Stocker les gaz à effet de serre en les pétrifiant

Capturer le dioxyde de carbone et le stocker sous terre pourrait aider à lutter contre le changement climatique, mais certains experts craignent que le gaz ne revienne.





Pompage de charbon : Sur ce site du sud-ouest de l'Islande, des chercheurs pompent du dioxyde de carbone dans le sol pour un stockage permanent.

Recherche décrite dans la revue La science indique un moyen plus sûr de le stocker, sous forme de roche. Les scientifiques ont montré que lorsque le dioxyde de carbone est pompé avec de l'eau dans certains types de formations souterraines, il réagit avec la roche environnante et forme des minéraux qui pourraient séquestrer le dioxyde de carbone pendant des centaines ou des milliers d'années.

La semaine dernière, un important rapport climatique de l'ONU a attiré l'attention sur l'importance de la technologie de capture et de stockage du carbone (CSC) pour faire face au changement climatique, et a suggéré que le coût de limiter le réchauffement à deux degrés Celsius augmenterait considérablement si le CSC n'était pas utilisé ( voir Le coût de la limitation du changement climatique pourrait doubler sans la technologie de capture du carbone). Mais le rapport a également noté que les préoccupations concernant les fuites pourraient ralentir ou bloquer l'utilisation à grande échelle de la technologie.

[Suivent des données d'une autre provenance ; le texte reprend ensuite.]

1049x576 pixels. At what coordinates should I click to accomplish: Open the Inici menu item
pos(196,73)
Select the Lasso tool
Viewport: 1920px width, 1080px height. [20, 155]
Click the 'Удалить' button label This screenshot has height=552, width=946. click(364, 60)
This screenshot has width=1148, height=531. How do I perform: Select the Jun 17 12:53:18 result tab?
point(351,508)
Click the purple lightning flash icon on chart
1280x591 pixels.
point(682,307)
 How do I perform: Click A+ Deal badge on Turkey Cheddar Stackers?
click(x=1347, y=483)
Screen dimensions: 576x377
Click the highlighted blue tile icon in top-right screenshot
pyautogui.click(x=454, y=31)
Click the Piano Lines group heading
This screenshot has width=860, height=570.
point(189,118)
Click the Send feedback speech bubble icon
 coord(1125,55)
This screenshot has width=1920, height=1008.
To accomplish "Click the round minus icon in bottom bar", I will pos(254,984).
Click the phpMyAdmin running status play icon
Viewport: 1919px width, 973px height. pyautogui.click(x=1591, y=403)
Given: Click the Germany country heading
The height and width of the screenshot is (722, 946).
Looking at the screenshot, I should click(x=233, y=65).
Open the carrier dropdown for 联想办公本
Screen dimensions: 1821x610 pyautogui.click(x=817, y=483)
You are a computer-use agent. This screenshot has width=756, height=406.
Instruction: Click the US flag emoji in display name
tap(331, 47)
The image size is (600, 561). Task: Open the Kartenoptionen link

Dans le nouveau travail, des chercheurs de l'University College London et de l'Université d'Islande ont ajouté du dioxyde de carbone à un flux d'eau pompé sous terre dans une grande centrale géothermique en Islande, dans le cadre du fonctionnement normal de l'usine. Le dioxyde de carbone se dissout rapidement dans l'eau, et dans cet état il n'a plus tendance à remonter à la surface. Une fois sous terre, l'eau chargée de dioxyde de carbone réagit avec le basalte, un type de roche volcanique. Les chercheurs ont montré qu'en l'espace d'un an, 80% de celui-ci avait réagi avec le magnésium, le calcium et le fer pour former des minéraux carbonatés tels que le calcaire.

Des chercheurs ont proposé de stocker le dioxyde de carbone en le faisant réagir avec du basalte et d'autres types de roche auparavant. Ce qui est surprenant dans cette étude, c'est la rapidité avec laquelle les réactions se sont produites, dit Sigurdur Gislason , professeur à l'Université d'Islande. Les chercheurs rapportent que 80 pour cent du dioxyde de carbone qu'ils avaient injecté avaient formé des carbonates en seulement un an.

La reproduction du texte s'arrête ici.